>>>>
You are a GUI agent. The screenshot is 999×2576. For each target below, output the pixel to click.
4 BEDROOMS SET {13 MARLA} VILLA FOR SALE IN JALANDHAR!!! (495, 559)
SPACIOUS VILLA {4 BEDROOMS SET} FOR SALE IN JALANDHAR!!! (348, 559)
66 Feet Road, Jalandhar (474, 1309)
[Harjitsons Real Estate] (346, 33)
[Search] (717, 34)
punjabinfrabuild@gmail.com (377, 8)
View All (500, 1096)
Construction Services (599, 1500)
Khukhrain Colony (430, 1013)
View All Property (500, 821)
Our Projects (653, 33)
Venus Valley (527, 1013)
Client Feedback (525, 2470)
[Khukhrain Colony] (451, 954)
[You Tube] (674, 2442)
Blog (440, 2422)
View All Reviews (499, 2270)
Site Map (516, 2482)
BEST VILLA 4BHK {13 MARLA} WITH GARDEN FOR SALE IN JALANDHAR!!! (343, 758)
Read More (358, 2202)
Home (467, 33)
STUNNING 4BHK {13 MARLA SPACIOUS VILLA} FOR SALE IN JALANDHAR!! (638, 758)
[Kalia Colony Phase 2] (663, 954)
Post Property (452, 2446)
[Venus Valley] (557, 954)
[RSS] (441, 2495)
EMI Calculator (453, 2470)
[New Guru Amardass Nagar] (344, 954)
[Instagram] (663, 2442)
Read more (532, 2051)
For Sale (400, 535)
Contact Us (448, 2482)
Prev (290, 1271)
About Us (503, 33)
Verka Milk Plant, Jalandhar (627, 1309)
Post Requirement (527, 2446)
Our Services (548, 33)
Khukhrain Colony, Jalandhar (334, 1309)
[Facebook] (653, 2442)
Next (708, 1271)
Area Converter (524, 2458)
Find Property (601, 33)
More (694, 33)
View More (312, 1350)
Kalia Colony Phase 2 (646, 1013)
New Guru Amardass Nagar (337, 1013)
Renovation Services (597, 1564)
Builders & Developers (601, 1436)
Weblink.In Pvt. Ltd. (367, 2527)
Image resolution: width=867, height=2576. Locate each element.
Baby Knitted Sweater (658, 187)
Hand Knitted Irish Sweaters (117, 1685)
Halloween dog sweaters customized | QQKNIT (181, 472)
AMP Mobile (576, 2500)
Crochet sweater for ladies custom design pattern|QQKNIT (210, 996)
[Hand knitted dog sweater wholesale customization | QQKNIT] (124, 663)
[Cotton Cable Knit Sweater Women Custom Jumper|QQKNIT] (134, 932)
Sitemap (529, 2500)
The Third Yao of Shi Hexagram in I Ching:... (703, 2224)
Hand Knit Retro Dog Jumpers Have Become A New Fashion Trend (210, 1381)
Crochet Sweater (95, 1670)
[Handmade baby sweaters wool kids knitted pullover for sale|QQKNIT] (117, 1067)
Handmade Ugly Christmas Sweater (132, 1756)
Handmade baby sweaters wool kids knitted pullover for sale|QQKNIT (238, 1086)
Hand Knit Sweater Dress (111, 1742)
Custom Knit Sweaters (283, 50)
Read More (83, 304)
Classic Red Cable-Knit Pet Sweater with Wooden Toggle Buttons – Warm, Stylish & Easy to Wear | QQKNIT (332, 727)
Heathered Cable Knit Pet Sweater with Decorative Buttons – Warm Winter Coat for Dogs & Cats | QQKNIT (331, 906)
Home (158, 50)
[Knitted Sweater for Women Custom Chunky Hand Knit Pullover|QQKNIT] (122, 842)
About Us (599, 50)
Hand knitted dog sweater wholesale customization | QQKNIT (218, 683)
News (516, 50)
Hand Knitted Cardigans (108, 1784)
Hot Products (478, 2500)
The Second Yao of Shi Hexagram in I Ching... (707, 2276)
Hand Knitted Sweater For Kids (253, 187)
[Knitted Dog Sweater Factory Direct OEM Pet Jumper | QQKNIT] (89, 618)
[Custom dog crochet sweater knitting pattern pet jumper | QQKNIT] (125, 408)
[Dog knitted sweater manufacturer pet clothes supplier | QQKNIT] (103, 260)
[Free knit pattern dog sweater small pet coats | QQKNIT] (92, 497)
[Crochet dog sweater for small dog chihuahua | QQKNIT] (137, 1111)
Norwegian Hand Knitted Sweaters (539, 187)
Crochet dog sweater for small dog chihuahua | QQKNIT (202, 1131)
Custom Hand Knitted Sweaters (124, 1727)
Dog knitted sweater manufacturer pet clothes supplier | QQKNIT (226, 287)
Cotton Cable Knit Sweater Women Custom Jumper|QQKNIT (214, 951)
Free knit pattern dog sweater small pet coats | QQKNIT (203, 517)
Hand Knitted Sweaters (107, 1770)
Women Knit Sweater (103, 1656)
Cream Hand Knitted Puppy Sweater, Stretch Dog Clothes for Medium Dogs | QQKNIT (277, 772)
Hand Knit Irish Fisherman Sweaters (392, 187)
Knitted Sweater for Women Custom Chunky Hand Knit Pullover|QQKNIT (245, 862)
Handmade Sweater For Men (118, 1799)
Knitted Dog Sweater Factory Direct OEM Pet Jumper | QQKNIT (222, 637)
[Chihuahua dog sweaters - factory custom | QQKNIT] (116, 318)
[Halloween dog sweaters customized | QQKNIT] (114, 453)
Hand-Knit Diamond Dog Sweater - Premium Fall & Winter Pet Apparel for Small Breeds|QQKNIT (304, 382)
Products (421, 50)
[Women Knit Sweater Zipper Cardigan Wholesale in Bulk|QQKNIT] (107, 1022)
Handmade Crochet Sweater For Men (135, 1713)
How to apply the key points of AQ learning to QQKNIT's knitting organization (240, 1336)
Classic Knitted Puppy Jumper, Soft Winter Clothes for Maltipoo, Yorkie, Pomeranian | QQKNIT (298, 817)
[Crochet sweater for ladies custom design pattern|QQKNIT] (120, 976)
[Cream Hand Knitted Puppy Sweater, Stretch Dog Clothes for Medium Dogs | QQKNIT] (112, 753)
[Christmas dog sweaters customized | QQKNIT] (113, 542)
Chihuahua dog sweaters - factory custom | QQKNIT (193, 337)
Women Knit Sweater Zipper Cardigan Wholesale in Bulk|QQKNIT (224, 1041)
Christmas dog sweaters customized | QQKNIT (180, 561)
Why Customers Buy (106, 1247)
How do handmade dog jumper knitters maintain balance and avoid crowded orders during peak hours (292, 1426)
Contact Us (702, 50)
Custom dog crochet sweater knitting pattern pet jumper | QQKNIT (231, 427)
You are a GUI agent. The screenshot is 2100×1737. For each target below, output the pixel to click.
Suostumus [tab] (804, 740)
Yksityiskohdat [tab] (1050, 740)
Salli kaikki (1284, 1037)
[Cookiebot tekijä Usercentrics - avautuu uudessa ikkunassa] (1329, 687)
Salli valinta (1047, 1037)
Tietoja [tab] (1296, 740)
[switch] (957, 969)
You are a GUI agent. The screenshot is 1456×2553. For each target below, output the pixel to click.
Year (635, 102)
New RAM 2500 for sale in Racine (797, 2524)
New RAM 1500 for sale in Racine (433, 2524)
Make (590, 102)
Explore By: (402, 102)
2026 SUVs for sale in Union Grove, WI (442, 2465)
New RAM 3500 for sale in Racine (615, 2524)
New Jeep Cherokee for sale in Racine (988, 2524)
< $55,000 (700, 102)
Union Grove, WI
<<<<
### Required work
Extract the lines of the preceding material that run from the line with "Custom Hand Knitted Sweaters (124, 1727)" through the line with "QQKNIT (203, 517)", inclusive, reproducing them exactly and adding nothing.

### Written solution
Custom Hand Knitted Sweaters (124, 1727)
Dog knitted sweater manufacturer pet clothes supplier | QQKNIT (226, 287)
Cotton Cable Knit Sweater Women Custom Jumper|QQKNIT (214, 951)
Free knit pattern dog sweater small pet coats | QQKNIT (203, 517)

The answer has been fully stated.